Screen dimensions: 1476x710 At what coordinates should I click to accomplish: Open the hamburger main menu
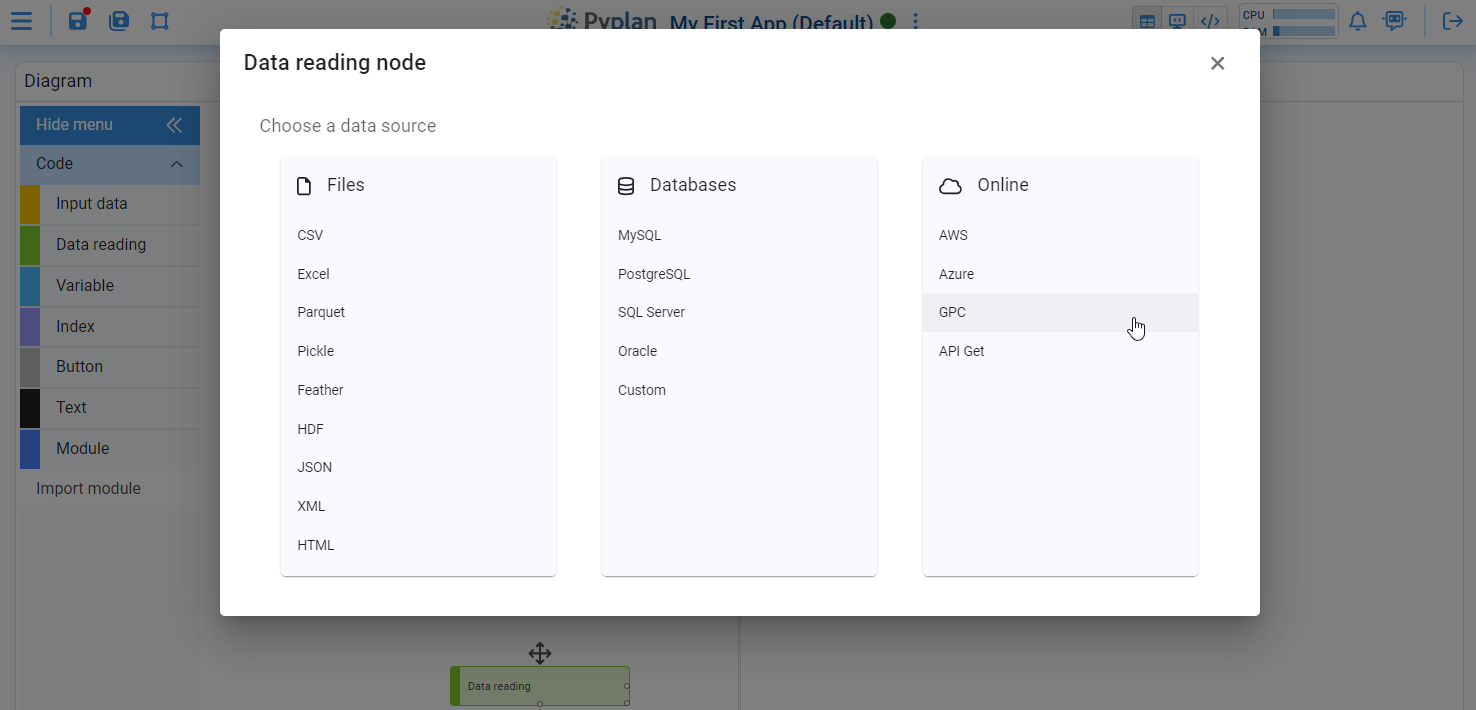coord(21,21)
...
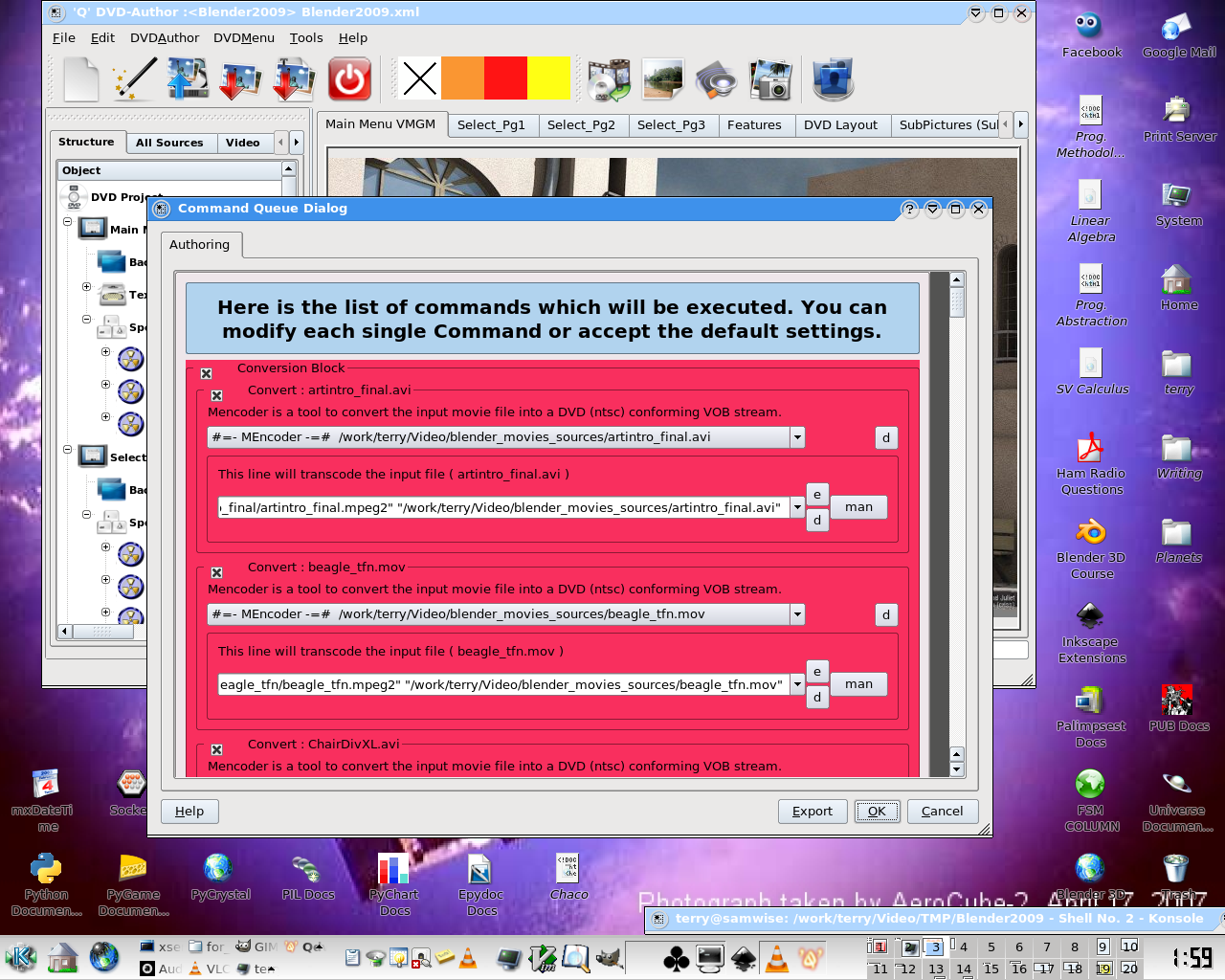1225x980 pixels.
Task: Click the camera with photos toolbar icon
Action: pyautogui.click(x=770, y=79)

# SHORT EXERCISE
Reproduce the records verbatim, starting at the line containing "Screen dimensions: 1476x710" and ending at the line containing "coord(21,21)", both lines included. Omit the pictures.

# ANSWER TO THE TASK
Screen dimensions: 1476x710 At what coordinates should I click to accomplish: Open the hamburger main menu
coord(21,21)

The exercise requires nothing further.